# Objectif:
D'après l'entretien avec le président du tribunal administratif, quelle part des entrées du tribunal vient de la fonction publique ?

# Texte extrait:
┌──

​“Nous traitons les dossiers à chaud”


Tahiti, le 10 janvier 2024 - Au lendemain d'une année 2023 qui aura vu augmenter l'activité du tribunal administratif, son président, Pascal Devillers, revient sur l'activité de la juridiction, un “élément de régulation de la vie économique au titre de la commande publique”. 

Quel bilan tirez-vous de l'année écoulée et quels sont les contentieux qui ont principalement occupé le tribunal administratif ?
 
“Nous avons une activité qui a augmenté puisque nous avons eu +6% d'entrées cette année. Nous avons environ 600 dossiers, ce qui tourne autour de 50 par mois, chiffre important pour une petite juridiction comme la nôtre. Ce qui caractérise ce tribunal, c'est que nous n'y retrouvons pas du tout les contentieux de masse qui encombrent un peu les juridictions de métropole, comme les contentieux d’étrangers ou ceux liés au RSA et au droit au logement opposable. Nous n'avons pas cela, mais nous avons un contentieux dit “ordinaire” avec des dossiers qui sont quand même chaque fois plus lourds, compte tenu de la complexification des normes applicables. Notre principal poste est la fonction publique, qui représente 26% de nos entrées. Le reste se répartit vraiment sur tout le champ des autres contentieux. Nous avons beaucoup de dossiers relatifs à l'urbanisme, car il y a sûrement de nombreuses autorisations qui sont délivrées dans cette période et qui sont contestées par le voisinage. Nous avons également beaucoup de dossiers portant sur des marchés publics avec la contestation des décisions d'attribution, les référés précontractuels ou les demandes d'annulation de contrats. De ce fait, nous sommes un peu un élément de régulation de la vie économique au titre de la commande publique.”
 
Les délais sont plus courts au tribunal administratif, est-ce uniquement à mettre sur le compte du fait que vous traitez moins de dossiers ?
 
“En ce qui concerne le tribunal administratif, cela relève du fait que nous n'avons pas à traiter les contentieux de masse que je viens d'évoquer. Nous avons donc un nombre de dossiers par magistrat inférieur à celui qui existe en métropole et nous pouvons ainsi les traiter dans un délai satisfaisant. Lorsque nous rendons des décisions, elles sont encore présentes dans l'esprit des justiciables, que ce soit des particuliers ou l'administration. Nous traitons les dossiers à chaud. Souvent, dans les dossiers dont le traitement dure plusieurs années, l'enjeu a été oublié. En Polynésie française, cet enjeu demeure bien présent. Cela est satisfaisant.” 
 
Avez-vous pu constater une hausse du contentieux lié aux atteintes à l'environnement ?

└──

# Données fournies:
┌──

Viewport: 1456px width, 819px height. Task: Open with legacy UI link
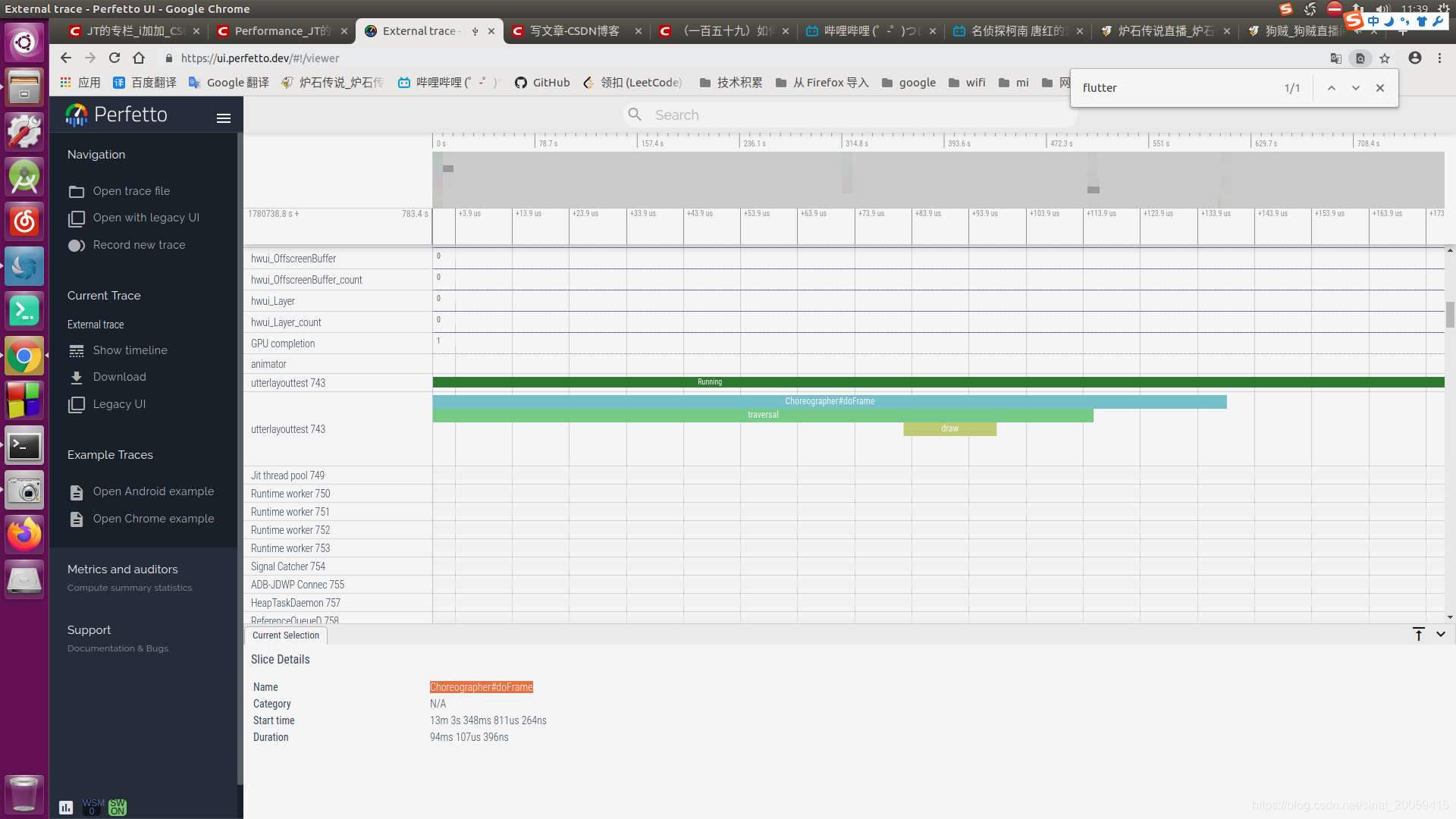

└──

# Réponse complète:
La fonction publique représente 26 % des entrées du tribunal.